On Saturday, December 3, 2022 Amesbury will hold their Holiday Parade starting @ 3:30 PM.  We will not be able to serve Heritage Towers and we will be utilizing the following detour to serve Costello Transportation Center:

 

OB From Haverhill Rd. / Macy Street /Rte. 110:

  • Left onto Elm Street
  • Left onto Railroad Ave to serve Costello Transportation Center

 

IB Costello Transportation Center:

  • Right onto Elm Street
  • Right onto Rte. 110 / Macy Street / Haverhill Rd.

 

Detours may change depending on traffic and road closures.

The following changes will be implemented on October 31, 2022.

Route 21: 

This bus will run via Haverhill Street, between the YMCA & Turnpike Street – Route 114, once it leaves the YMCA rather than Turnpike Street – Route 114, between Haverhill St. & Waverly Rd., on the inbound.  The routing will be as follows:

 From the YMCA:

    •  Left onto Haverhill Street
    • Right onto Hight Street which turns into Waverly Road
    • Left onto Turnpike (Route 114) to regular routing.

Route 34: 

This bus will run via Ferry Street rather than Marston Street and E. Haverhill St. on the inbound for the 7:00 am and 7:30 am trips ONLY. The routing will be as follows:

  • From Marston Street: left onto Ferry St. to regular routing.

Route 39A: 

This bus will no longer serve Dr’s Park. The routing will be as follows:

  • From Rte. 114: left onto Waverly Rd. and Woodbridge Housing to regular routing.

Route 40: 

This bus will no longer serve Barker St. or Lowell St. (Between May Ct. & Railroad Ave.) on the Outbound.  Neither will it serve Oakland Ave, Union St. or Railroad St. on the Inbound.  It will now serve Pelham and Mystic Streets on the inbound as well as outbound. The routing will be as follows:

  • Outbound from Mystic St: right onto Pelham St, left onto Lowell St. to regular routing.
  • Inbound from Broadway after servicing Village Mall: it will turn right on Hampshire St., right on Pelham, left on Mystic, right on Pelham, left on Lowell St, right on Hampshire, right on Broadway. It will then stay on Broadway and bypass Oakland Ave.

Route 85: 

This bus will no longer serve Manchester St. or Cross Sr, it will stay on Broadway St. instead.

Good News Lawrence!

***NEW 30 MINUTE SERVICE***

Starting Tuesday September 6, 2022, all buses out of Lawrence operate every half hour, with departures out of the Buckley Transportation Center on the hour & half hour,

M-F 5:00AM-7:00PM!!!

Due to changing commuting demand and unsustainable cost increases, MVRTA is permanently cancelling the Boston Commuter bus from Methuen, Lawrence and Andover effective Tuesday, September 6, 2022.

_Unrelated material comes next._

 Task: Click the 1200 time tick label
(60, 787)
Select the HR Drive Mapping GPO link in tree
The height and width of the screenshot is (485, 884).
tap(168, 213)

In appreciation of our loyal riders, we will be offering FARE-FREE service on the route starting August 15, 2022 until the last day of service.

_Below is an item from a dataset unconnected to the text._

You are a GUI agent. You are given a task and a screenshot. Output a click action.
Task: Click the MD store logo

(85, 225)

Alternative communizing options include:

  • Commuter Rail: MBTA Haverhill Line Commuter Rail, which runs 13 daily round trips between Lawrence, Andover and Boston. See https://www.mbta.com/schedules/CR-Haverhill/timetable or call 617-222-3200 for schedule and fare information.
  • Van Pool: MVRTA is working with current Boston Commuter riders, with support from the Van Pool program at MassDOT, seeking to establish a Van Pool with a donated MVRTA van. See Please contact us at 978-469-6878 if you would like to take part in this van pool program.

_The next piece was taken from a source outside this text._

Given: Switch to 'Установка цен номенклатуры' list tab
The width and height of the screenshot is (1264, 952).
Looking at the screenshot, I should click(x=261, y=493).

The Merrimack Valley Regional Transit Authority (MVRTA) board voted unanimously to go fare-free for all local fixed routes and EZ Trans paratransit services starting March 1, 2022 for at least 2 years.  Fares will still be collected on the Boston Commuter bus.

Latest News

HAVERHILL — Inspired by the unbridled success of MeVa Transit’s Fare Free initiative, all Regional Transit Authorities in Massachusetts will be fare free during the holiday season from the day after Thanksgiving through New Year’s Eve. The initiative is funded through a $2.5 million grant awarded by the Massachusetts Department of Transportation to all 15 RTAs in the state.  The program is designed to encourage new customers to “Try Transit” by offering no cost trips to shop or dine at local businesses, visit with friends and family, and commute to work during the holiday season.  As a result, in addition to MeVa buses, which have been fare free since last March, all public transit in Massachusetts will be fare free through the end of the year except for the MBTA.

“MassDOT is pleased to have worked closely with the Commonwealth’s 15 Regional Transit Authorities to utilize the funding awarded in the FY23 state budget for the “Try Transit” program. “This initiative is another example of the many efforts where MassDOT and the RTAs collaborate to improve mobility options for Massachusetts transit customers,” commented MassDOT Rail & Transit Administrator Meredith Slesinger.

Of course, come January, when other RTAs go back to collecting fares, MeVa service will remain free to all riders. The MeVa Advisory Board authorized all MeVa buses and paratransit service to go fare free last December for at least two years starting in March 2022, when all fareboxes were removed from MeVa buses.  The additional MassDOT funding will allow MeVa to remain fare free for an additional six weeks, or until Patriots Day 2024, before having to make long term revenue determinations.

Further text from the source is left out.